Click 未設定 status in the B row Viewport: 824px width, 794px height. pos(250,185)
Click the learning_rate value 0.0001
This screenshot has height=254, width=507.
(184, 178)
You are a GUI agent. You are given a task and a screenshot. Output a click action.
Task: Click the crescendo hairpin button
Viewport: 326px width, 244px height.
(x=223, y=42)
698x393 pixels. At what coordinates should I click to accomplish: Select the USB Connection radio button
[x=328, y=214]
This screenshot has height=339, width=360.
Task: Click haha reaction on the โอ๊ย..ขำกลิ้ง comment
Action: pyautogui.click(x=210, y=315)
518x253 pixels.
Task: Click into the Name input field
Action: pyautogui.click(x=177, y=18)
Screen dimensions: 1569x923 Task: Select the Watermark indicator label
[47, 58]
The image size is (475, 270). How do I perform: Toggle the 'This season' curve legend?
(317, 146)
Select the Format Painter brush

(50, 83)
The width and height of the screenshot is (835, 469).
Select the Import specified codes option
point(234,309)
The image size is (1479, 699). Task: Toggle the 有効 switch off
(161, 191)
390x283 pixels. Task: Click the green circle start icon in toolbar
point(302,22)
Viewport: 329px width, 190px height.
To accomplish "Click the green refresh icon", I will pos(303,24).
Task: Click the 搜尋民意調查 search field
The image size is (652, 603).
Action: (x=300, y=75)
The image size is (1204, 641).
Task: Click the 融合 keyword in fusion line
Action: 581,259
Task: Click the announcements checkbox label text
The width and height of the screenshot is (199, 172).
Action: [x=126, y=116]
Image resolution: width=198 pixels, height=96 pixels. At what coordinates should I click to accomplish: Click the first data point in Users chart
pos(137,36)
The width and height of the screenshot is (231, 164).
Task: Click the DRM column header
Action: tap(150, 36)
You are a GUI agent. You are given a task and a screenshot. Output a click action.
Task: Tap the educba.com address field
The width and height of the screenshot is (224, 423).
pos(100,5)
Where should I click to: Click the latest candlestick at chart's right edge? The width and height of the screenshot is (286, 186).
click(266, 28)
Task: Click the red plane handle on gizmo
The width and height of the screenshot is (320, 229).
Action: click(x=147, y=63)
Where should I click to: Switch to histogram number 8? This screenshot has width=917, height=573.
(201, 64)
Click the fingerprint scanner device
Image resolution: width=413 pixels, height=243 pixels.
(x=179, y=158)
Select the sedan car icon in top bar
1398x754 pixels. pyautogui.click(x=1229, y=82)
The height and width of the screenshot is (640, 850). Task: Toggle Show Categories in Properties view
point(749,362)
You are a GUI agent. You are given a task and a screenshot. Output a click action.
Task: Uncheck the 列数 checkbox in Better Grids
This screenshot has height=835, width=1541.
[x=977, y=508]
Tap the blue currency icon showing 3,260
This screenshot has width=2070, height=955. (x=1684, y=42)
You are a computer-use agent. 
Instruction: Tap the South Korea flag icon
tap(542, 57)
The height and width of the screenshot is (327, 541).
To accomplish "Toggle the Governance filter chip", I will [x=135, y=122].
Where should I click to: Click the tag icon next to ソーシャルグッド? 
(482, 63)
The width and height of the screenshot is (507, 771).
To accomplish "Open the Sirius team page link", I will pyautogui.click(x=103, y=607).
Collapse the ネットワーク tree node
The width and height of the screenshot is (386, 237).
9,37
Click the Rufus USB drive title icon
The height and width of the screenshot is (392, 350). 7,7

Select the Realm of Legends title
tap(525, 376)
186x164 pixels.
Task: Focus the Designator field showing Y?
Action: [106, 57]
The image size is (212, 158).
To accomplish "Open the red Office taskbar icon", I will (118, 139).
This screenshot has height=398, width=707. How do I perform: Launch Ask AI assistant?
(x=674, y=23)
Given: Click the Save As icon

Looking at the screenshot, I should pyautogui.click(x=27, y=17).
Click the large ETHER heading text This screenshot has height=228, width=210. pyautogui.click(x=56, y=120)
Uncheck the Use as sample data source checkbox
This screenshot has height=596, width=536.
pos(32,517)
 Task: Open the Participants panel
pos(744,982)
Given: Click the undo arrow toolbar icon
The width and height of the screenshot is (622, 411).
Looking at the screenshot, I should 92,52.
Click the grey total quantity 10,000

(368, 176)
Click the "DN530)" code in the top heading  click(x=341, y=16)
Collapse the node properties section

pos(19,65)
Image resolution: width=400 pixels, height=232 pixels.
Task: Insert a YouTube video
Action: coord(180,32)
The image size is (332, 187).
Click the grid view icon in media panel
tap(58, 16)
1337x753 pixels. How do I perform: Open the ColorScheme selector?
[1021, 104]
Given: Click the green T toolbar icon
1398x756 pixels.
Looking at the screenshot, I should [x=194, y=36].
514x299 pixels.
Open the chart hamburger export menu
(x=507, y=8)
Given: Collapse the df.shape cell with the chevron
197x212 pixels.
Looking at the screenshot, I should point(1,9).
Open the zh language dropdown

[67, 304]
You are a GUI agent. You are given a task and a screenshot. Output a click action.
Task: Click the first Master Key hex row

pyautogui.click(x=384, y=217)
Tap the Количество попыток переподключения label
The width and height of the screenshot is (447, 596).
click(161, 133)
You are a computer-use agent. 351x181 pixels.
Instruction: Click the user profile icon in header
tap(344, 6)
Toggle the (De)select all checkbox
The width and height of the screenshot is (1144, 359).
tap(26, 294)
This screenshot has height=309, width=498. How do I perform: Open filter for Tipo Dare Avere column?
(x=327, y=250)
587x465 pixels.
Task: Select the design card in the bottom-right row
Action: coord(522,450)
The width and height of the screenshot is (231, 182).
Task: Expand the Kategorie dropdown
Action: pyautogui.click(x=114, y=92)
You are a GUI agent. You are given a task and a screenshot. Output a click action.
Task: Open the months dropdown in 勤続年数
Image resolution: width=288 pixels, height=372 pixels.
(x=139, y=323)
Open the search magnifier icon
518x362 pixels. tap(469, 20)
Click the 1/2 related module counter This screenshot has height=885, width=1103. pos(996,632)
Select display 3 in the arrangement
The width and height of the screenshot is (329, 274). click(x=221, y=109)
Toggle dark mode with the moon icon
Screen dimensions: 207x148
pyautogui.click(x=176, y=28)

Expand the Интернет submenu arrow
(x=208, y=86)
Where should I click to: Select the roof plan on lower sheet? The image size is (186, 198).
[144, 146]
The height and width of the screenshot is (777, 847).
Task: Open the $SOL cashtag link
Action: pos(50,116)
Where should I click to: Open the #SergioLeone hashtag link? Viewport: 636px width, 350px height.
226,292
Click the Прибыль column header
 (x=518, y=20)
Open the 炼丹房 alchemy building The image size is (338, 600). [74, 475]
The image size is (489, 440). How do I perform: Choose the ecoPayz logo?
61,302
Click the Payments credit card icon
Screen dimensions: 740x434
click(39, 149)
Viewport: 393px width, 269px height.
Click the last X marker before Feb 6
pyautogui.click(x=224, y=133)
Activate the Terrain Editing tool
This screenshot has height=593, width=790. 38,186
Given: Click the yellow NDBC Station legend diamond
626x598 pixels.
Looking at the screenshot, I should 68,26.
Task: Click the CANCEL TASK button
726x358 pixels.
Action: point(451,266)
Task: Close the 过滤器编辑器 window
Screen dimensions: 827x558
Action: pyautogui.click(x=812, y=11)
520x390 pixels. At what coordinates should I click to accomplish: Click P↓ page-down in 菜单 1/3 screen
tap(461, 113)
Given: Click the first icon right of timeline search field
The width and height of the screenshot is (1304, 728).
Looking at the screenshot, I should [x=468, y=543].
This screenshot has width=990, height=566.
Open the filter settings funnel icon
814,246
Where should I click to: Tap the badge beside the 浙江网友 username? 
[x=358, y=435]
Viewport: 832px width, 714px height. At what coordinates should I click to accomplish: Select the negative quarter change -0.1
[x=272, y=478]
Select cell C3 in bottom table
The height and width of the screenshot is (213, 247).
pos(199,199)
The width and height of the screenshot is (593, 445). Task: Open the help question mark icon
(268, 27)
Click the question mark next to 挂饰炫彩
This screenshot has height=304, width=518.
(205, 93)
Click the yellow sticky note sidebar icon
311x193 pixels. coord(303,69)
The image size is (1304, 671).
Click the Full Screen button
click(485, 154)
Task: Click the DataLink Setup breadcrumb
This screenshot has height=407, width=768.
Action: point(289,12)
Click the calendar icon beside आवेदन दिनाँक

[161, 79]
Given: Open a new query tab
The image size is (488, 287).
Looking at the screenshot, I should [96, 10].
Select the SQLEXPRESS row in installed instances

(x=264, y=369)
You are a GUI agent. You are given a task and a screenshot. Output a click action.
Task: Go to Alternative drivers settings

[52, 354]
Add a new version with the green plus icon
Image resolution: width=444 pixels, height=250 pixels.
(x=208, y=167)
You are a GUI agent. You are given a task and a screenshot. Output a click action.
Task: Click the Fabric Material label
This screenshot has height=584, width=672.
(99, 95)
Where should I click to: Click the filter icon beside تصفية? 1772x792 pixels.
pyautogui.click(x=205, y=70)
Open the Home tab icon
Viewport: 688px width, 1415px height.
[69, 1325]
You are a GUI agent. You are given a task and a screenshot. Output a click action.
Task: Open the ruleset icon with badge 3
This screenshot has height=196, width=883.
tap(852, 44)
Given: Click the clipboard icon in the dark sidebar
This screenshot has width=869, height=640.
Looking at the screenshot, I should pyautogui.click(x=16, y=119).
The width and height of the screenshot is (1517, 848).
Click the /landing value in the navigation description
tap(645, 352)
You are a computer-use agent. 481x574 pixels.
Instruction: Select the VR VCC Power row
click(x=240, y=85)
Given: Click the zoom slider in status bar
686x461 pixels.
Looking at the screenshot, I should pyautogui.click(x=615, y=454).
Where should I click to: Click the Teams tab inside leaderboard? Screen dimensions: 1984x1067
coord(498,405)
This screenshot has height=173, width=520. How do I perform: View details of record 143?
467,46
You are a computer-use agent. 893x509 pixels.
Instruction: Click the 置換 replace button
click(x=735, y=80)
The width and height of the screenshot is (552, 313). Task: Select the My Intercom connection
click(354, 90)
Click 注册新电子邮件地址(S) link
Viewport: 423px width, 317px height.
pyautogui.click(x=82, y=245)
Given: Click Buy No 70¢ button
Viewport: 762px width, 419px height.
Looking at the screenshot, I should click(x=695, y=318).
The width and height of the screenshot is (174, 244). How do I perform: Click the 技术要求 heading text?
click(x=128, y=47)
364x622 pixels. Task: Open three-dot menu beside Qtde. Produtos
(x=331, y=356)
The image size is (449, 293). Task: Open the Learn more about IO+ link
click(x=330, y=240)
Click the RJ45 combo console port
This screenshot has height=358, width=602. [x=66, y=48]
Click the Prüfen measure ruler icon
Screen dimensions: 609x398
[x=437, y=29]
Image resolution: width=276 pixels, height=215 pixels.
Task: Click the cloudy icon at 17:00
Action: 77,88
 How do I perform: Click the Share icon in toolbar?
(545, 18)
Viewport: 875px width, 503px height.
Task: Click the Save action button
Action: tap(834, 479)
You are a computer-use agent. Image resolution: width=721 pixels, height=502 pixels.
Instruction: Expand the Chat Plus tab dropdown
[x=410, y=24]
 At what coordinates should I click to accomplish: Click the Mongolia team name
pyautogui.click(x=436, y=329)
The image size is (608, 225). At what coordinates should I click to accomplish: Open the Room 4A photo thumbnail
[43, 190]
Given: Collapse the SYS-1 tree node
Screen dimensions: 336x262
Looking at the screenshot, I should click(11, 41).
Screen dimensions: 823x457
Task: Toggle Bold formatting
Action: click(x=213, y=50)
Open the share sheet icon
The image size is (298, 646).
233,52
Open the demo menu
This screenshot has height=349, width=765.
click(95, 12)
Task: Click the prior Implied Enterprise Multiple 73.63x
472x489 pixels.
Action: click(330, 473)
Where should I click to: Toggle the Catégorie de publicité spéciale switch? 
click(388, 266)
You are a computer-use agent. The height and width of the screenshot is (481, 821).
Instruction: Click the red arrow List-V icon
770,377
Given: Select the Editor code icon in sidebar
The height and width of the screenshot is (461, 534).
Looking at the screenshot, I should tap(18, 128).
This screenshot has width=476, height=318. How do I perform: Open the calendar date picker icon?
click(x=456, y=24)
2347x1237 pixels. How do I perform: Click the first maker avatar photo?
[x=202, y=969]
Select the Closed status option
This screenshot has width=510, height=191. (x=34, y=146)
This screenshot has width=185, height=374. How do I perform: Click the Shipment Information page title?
◆ ◆ ◆
● Required action: Pull every line with the word "tree" from the data.

● Task solution:
Collapse the ネットワーク tree node
Given: Collapse the SYS-1 tree node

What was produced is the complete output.